» Task to complete
Please rewrite every line of the records below as a numbered list, skipping blank lines and leaving out the pictures.

» Data for processing
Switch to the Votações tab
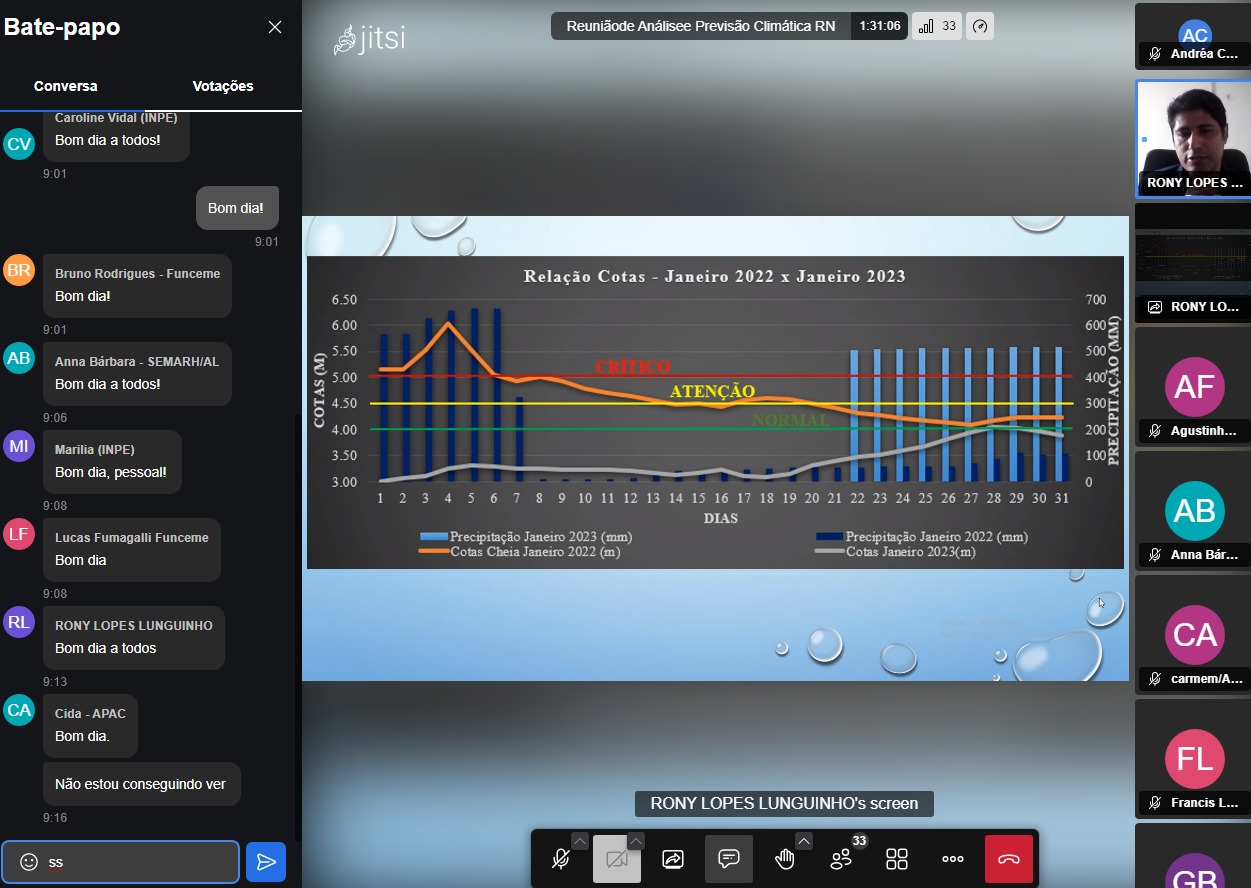 coord(223,86)
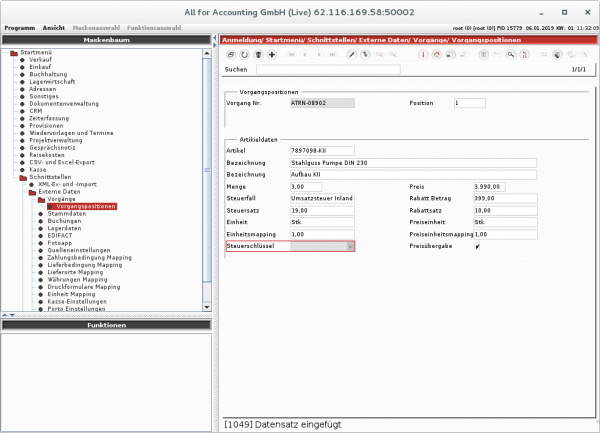The height and width of the screenshot is (433, 600).
Task: Click the pencil edit icon in toolbar
Action: coord(351,53)
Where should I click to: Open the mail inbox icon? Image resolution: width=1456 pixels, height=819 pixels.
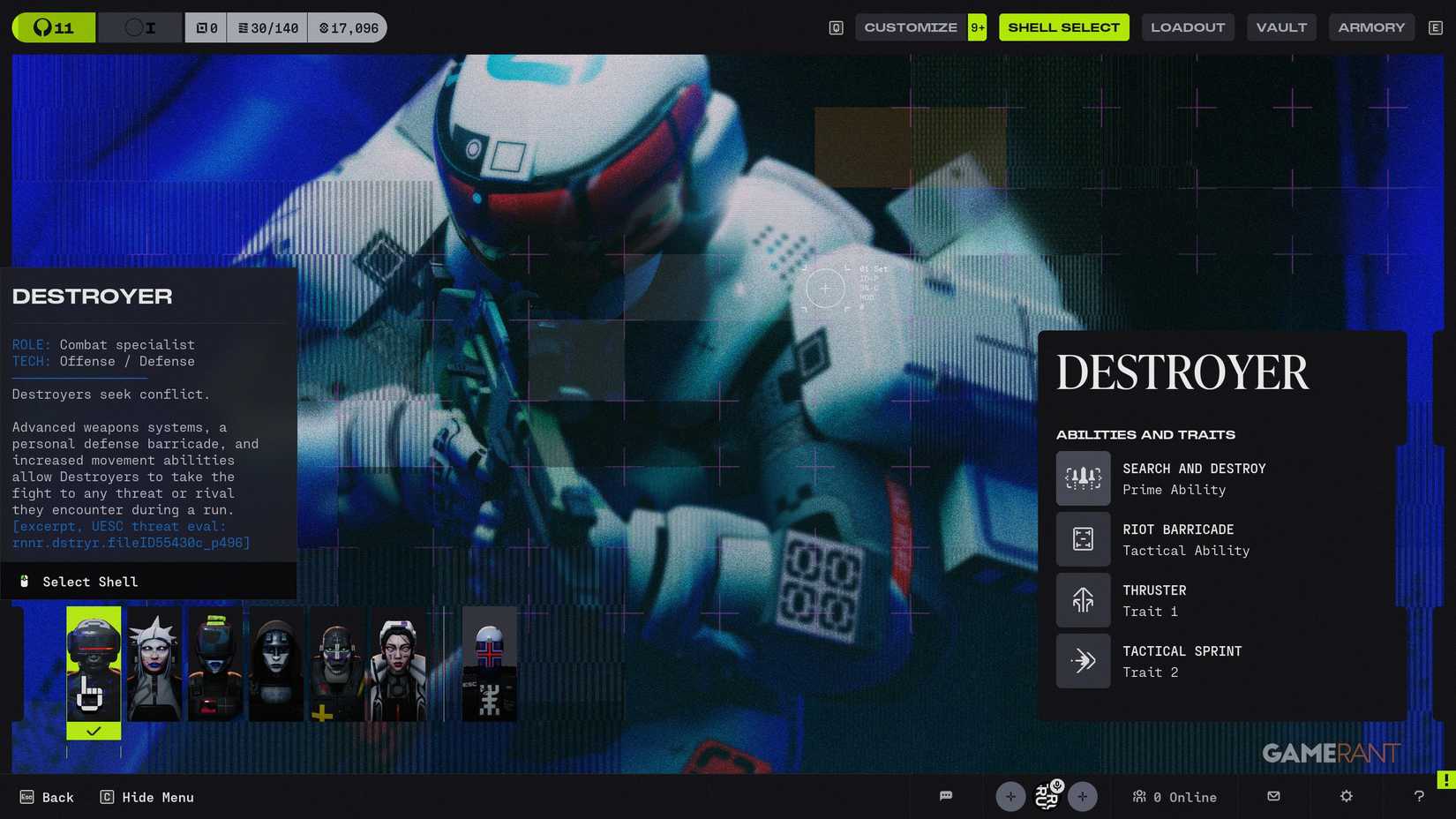click(1273, 797)
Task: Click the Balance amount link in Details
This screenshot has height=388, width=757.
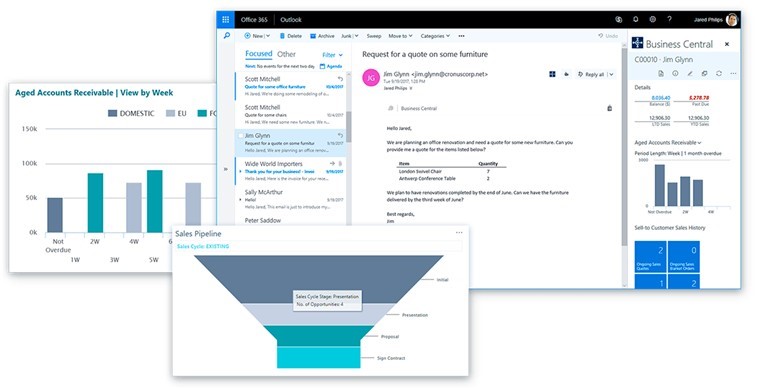Action: 660,98
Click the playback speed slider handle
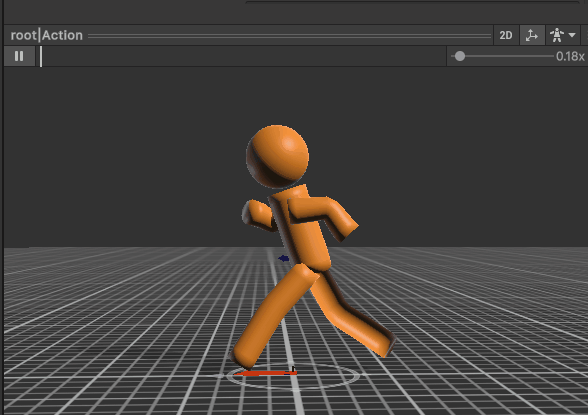 (x=460, y=56)
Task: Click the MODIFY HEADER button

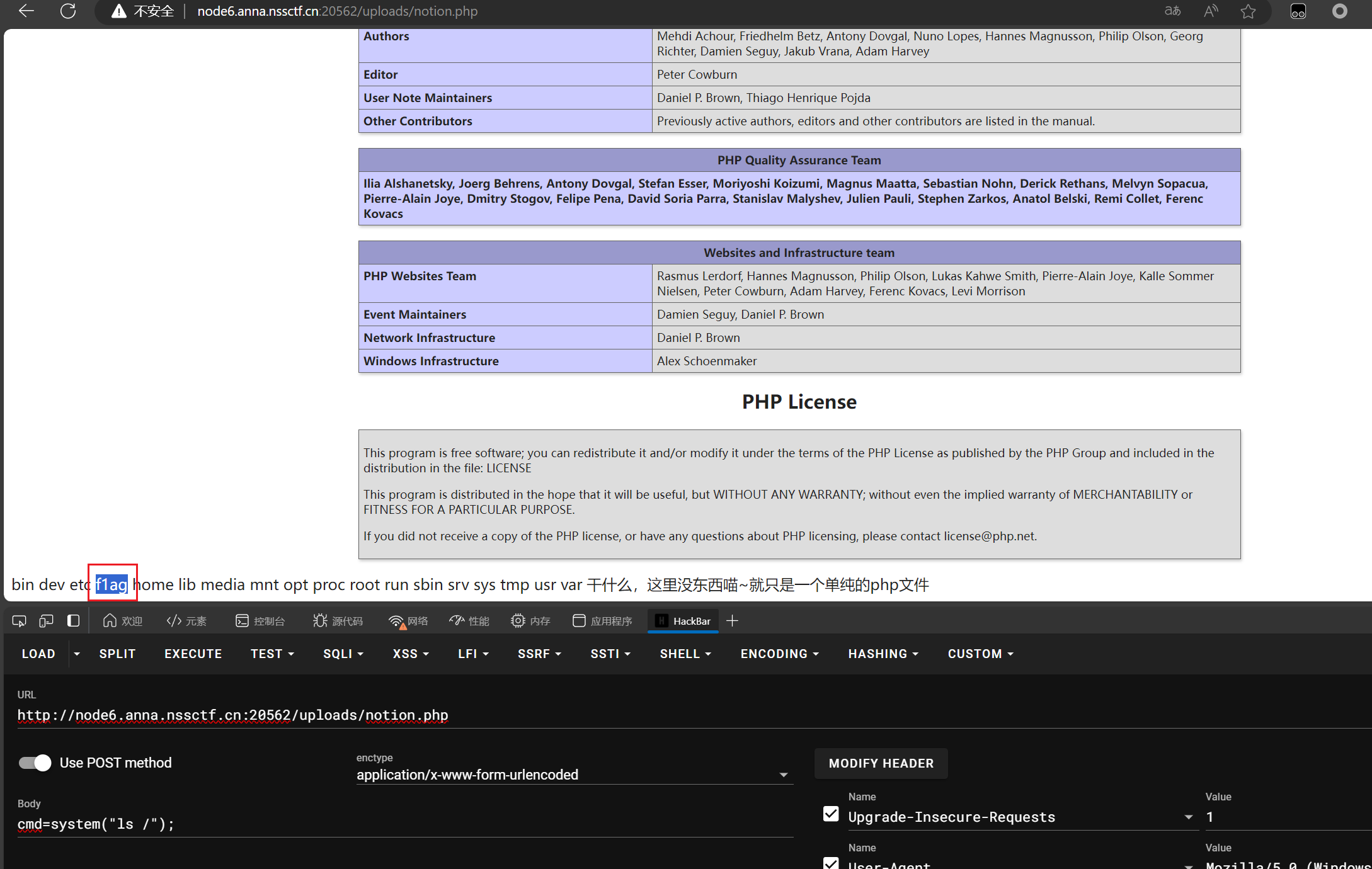Action: [x=881, y=763]
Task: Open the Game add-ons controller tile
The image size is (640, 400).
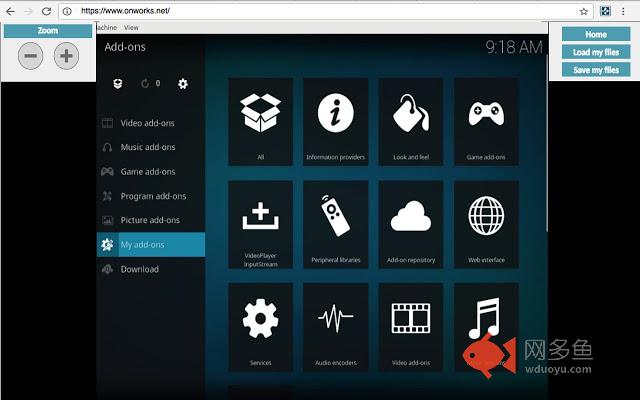Action: [486, 121]
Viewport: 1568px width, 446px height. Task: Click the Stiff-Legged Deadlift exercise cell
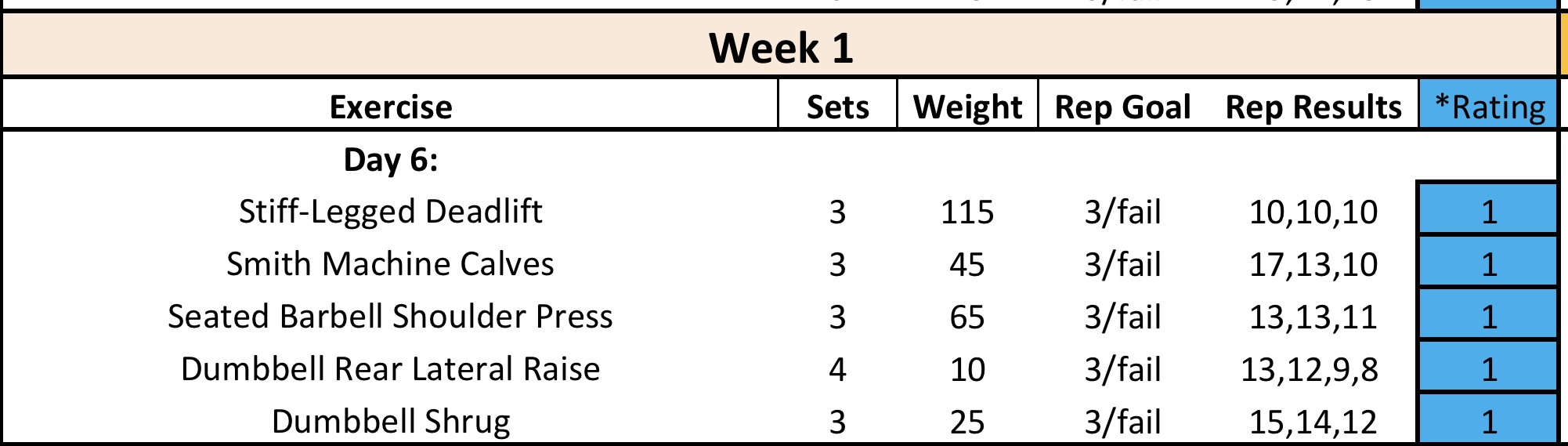coord(390,212)
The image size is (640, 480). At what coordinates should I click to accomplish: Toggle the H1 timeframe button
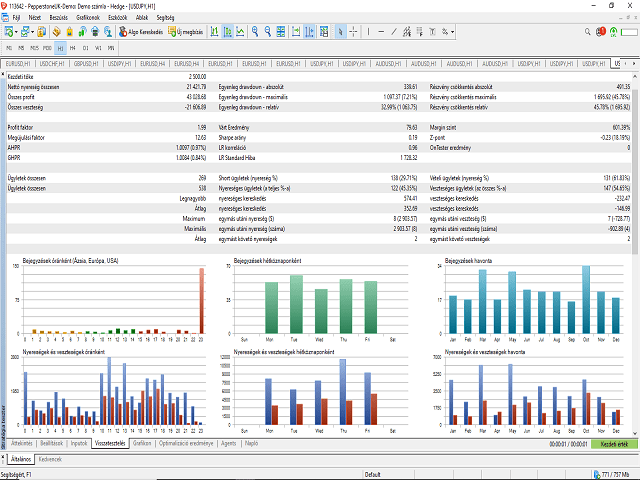tap(60, 47)
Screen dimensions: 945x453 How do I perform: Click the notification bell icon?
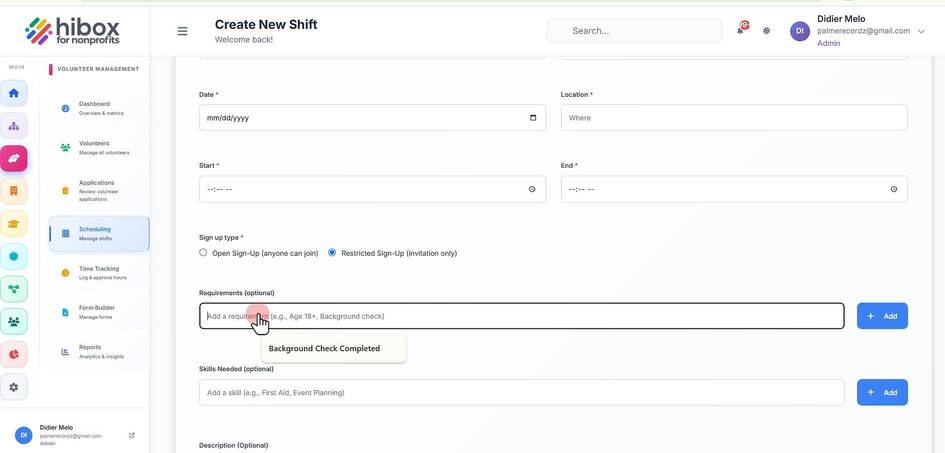(x=741, y=30)
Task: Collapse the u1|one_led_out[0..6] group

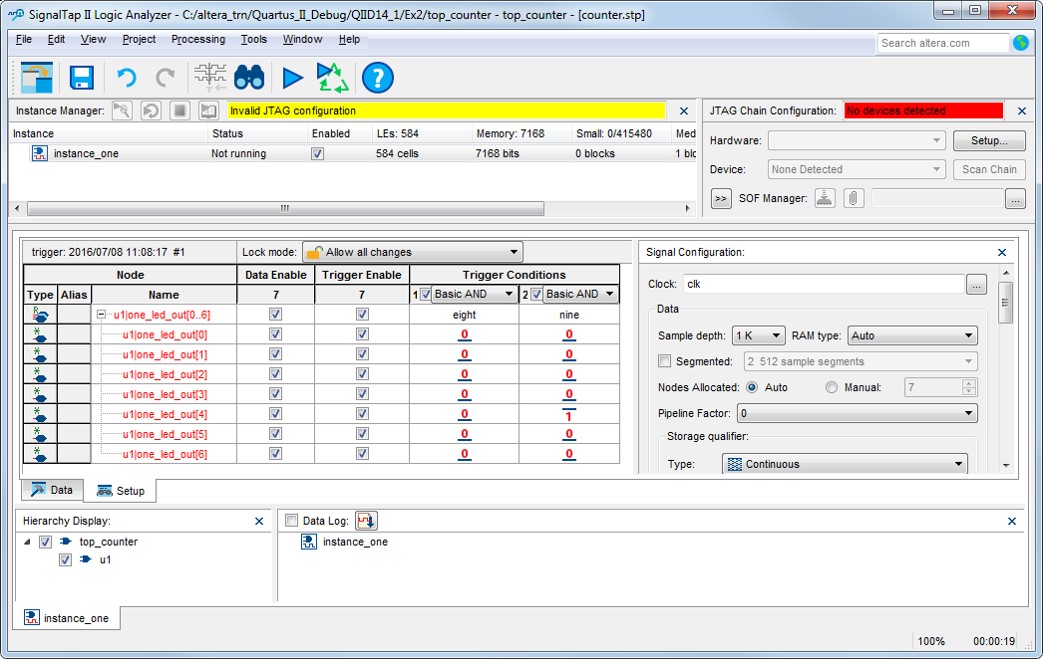Action: 102,315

» Output for this exercise
1. Switch to the Votações tab
2.  coord(223,86)
3. The height and width of the screenshot is (433, 600).
4. Task: Click the pencil edit icon in toolbar
5. Action: coord(351,53)
6. Where should I click to: Open the mail inbox icon? Image resolution: width=1456 pixels, height=819 pixels.
7. click(1273, 797)
8. Task: Click the Balance amount link in Details
9. This screenshot has height=388, width=757.
10. Action: 660,98
11. Click the playback speed slider handle
12.  (x=460, y=56)
13. Task: Click the MODIFY HEADER button
14. Action: [x=881, y=763]
15. Task: Open the Game add-ons controller tile
16. The image size is (640, 400).
17. Action: [486, 121]
18. Viewport: 1568px width, 446px height. Task: Click the Stiff-Legged Deadlift exercise cell
19. coord(390,212)
20. The image size is (640, 480). At what coordinates should I click to accomplish: Toggle the H1 timeframe button
21. tap(60, 47)
22. Screen dimensions: 945x453 How do I perform: Click the notification bell icon?
23. (x=741, y=30)
24. Task: Collapse the u1|one_led_out[0..6] group
25. Action: 102,315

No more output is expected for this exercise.